Here is the full attack script:

# Based on Ilya Kizhvatov's work, published as "Side Channel Analysis of AVR XMEGA Crypto Engine"
from chipwhisperer.common.autoscript import AutoScriptBase
#Imports from Preprocessing
import chipwhisperer.analyzer.preprocessing as preprocessing
#Imports from Capture
from chipwhisperer.analyzer.attacks.CPA import CPA
from chipwhisperer.analyzer.attacks.CPAProgressive import CPAProgressive
import chipwhisperer.analyzer.attacks.models.AES128_8bit
#Imports from utilList

# Imports
from chipwhisperer.analyzer.attacks.models.AES128_8bit import getHW

def AES128_HD_ILYA(pt, ct, key, bnum):
    """Given either plaintext or ciphertext (not both) + a key guess, return hypothetical hamming weight of result"""

    #In real life would recover this one at a time, in our case we know entire full key, so we cheat to make
    #the iterations easier
    knownkey = [0x2b, 0x7e, 0x15, 0x16, 0x28, 0xae, 0xd2, 0xa6, 0xab, 0xf7, 0x15, 0x88, 0x09, 0xcf, 0x4f, 0x3c]

    if pt != None:
        s1 = pt[bnum-1] ^ knownkey[bnum-1]
        s2 = pt[bnum] ^ key

        #We subtract 8 as way measurements are taken a higher current results in a lower voltage.
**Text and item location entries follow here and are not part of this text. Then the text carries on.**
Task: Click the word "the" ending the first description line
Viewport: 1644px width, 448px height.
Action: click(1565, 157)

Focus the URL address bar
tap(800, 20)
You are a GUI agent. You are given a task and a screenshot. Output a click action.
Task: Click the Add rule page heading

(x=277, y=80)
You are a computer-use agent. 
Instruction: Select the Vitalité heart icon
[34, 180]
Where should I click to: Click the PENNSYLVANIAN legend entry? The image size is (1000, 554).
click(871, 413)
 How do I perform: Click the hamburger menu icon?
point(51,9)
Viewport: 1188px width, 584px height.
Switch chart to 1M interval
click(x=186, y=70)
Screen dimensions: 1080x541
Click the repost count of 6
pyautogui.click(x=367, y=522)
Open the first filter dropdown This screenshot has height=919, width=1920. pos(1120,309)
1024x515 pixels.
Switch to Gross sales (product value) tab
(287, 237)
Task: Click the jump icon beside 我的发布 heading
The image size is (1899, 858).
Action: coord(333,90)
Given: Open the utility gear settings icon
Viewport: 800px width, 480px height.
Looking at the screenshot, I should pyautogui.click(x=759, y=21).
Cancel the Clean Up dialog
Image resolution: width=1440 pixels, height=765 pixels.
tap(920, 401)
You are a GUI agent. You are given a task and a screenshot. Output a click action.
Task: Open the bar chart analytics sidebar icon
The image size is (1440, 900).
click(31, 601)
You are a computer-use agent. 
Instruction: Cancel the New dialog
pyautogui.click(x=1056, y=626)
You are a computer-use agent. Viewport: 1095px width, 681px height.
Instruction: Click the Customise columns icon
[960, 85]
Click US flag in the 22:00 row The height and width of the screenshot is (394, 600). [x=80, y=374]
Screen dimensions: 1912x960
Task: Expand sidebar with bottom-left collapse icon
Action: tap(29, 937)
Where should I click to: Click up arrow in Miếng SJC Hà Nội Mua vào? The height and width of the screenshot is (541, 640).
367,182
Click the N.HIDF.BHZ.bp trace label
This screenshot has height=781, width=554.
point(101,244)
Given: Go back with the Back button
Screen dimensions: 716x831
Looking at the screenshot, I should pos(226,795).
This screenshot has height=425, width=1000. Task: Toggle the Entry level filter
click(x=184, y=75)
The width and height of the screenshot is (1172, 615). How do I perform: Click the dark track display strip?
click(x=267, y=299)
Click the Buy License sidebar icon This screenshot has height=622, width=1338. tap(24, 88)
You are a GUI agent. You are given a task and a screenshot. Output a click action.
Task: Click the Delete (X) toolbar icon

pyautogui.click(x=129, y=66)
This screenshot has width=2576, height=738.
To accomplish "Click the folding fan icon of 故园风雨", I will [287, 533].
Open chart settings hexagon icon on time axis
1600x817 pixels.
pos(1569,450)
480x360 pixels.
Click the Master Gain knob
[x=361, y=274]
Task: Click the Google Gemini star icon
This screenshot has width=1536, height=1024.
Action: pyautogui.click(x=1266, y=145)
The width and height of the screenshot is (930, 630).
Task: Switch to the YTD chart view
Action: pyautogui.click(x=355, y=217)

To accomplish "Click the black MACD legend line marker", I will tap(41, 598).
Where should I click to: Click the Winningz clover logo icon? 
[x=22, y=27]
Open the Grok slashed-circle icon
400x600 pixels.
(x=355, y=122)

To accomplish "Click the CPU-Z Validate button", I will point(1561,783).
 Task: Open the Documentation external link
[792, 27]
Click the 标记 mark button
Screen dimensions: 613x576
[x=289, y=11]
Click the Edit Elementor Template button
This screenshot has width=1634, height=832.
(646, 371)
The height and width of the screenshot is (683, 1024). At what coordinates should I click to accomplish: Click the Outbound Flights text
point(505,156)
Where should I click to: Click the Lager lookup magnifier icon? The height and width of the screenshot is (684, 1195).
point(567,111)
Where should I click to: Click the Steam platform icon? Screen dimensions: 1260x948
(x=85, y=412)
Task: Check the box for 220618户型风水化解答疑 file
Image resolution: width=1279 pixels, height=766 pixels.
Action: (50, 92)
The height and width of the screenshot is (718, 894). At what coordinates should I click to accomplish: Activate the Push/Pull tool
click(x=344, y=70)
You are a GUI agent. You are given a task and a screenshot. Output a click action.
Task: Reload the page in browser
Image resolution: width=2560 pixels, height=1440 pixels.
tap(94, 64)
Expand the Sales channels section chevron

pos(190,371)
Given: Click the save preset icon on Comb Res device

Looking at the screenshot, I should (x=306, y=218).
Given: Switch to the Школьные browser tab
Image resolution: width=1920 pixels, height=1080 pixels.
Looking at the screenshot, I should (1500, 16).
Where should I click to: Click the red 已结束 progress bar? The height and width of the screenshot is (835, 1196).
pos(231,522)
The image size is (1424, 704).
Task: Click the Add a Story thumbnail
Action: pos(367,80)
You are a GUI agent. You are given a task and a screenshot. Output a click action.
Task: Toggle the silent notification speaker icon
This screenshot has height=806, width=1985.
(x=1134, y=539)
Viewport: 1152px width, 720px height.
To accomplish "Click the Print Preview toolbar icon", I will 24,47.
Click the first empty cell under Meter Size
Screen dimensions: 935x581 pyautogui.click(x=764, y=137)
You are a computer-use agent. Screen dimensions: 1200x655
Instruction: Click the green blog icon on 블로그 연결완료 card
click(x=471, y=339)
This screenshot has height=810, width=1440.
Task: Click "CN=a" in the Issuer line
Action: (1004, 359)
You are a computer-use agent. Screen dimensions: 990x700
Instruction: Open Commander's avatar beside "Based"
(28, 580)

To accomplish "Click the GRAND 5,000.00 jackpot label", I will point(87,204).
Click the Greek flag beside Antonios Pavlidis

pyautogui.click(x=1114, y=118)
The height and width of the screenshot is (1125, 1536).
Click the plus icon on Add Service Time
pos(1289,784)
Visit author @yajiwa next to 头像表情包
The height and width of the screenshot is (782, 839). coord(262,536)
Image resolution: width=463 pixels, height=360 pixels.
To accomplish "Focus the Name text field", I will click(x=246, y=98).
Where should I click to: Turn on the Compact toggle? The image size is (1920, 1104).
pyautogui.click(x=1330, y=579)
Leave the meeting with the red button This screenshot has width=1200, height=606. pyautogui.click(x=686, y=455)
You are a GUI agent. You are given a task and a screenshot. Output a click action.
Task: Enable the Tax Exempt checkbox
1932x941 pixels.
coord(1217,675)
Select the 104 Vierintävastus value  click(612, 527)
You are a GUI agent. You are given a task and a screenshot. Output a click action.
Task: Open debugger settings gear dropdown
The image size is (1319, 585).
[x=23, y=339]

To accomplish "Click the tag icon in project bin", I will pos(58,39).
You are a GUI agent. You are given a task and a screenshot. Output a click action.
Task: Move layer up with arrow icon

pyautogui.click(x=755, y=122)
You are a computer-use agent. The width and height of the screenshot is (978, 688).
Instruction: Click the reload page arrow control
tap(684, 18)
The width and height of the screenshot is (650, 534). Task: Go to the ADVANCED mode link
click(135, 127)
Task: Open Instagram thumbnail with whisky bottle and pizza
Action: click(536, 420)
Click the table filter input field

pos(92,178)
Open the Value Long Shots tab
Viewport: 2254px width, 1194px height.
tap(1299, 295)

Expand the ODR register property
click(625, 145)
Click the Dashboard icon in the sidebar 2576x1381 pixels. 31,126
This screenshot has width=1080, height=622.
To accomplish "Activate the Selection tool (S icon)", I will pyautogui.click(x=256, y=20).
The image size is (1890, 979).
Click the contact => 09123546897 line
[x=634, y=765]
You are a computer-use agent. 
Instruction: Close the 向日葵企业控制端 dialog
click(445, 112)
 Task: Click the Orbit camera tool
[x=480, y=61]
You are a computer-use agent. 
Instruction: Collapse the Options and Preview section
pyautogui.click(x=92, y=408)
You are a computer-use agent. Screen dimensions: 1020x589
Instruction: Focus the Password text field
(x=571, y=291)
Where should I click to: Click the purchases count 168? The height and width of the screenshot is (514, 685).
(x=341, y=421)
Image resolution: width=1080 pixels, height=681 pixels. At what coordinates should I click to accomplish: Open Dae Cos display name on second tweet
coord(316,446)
Normally this
        #doesn't matter due to use of absolute values. In this attack we do not use absolute mode, so we simply
        #"flip" the expected hamming weight, which results in the correlation changing signs.

        return 8-getHW(s1 ^ s2)

    elif ct != None:
        raise ValueError("Only setup for encryption attacks")
    else:
        raise ValueError("Must specify PT or CT")

class userScript(AutoScriptBase):
    preProcessingList = []
    def initProject(self):
        pass

    def initPreprocessing(self):
        self.preProcessingList = []
        return self.preProcessingList

    def initAnalysis(self):
        self.attack = CPA(self.parent, console=self.console, showScriptParameter=self.showScriptParameter)
        self.attack.setAnalysisAlgorithm(CPAProgressive,chipwhisperer.analyzer.attacks.models.AES128_8bit,AES128_HD_ILYA)
        self.attack.setTraceStart(0)
        self.attack.setTracesPerAttack(2999)
        self.attack.setIterations(1)
        self.attack.setReportingInterval(50)
        self.attack.setTargetBytes([1, 2, 3, 4, 5, 6, 7, 8, 9, 10, 11, 12, 13, 14, 15])
        self.attack.setKeyround(0)
        self.attack.setDirection('enc')
        self.attack.setTraceManager(self.traceManager())
        self.attack.setProject(self.project())
        self.attack.setPointRange((0,996))
        self.attack.setAbsoluteMode(False)
        return self.attack

    def initReporting(self, results):
        results.setAttack(self.attack)
        results.setTraceManager(self.traceManager())
        self.results = results

    def doAnalysis(self):
        self.attack.doAttack()

6.5.6. Disclaimers

Atmel and XMEGA are registered trademarks or trademarks of Atmel Corporation or its subsidiaries, in the US and/or other countries.